(Material for this task Opens)

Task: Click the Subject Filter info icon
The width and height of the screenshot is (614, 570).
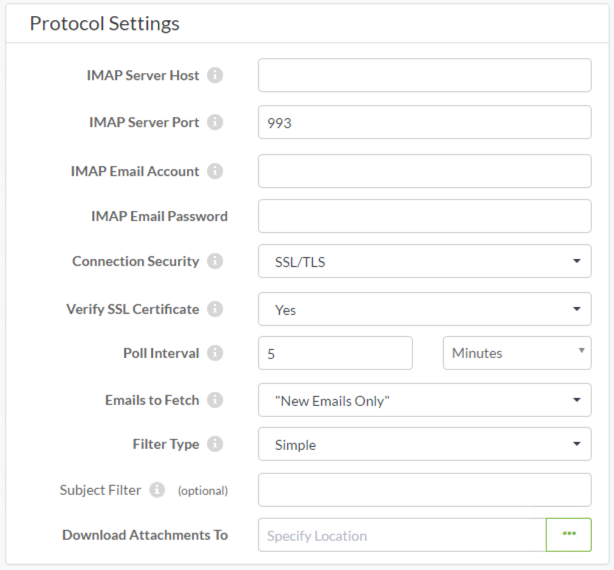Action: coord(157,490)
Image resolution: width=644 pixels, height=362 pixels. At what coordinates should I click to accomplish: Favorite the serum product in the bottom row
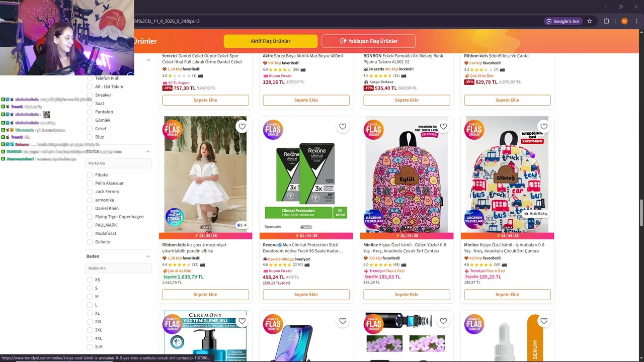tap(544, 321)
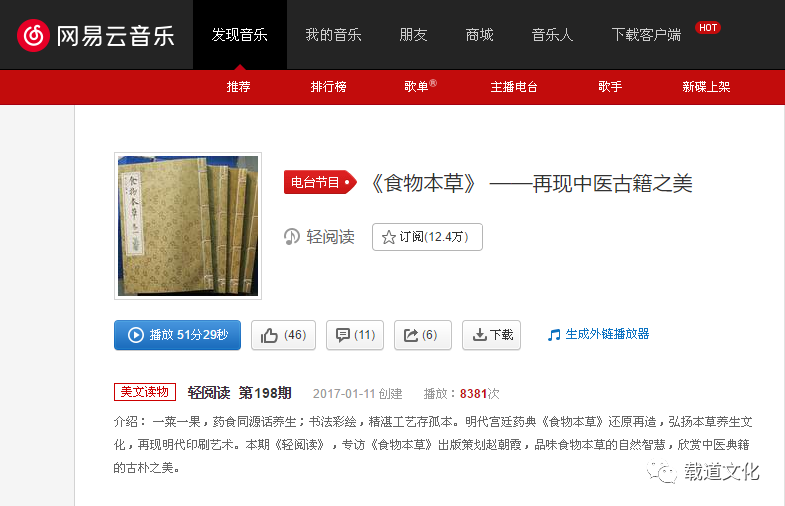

(Material for this task Closes)

_What is required_
Nothing but the lines from the one that holds "Image resolution: width=644" through the end of the data should appear, written out exactly, without pictures.

_Answer area_
Image resolution: width=644 pixels, height=362 pixels. At what coordinates should I click to accomplish: Favorite the serum product in the bottom row
tap(544, 321)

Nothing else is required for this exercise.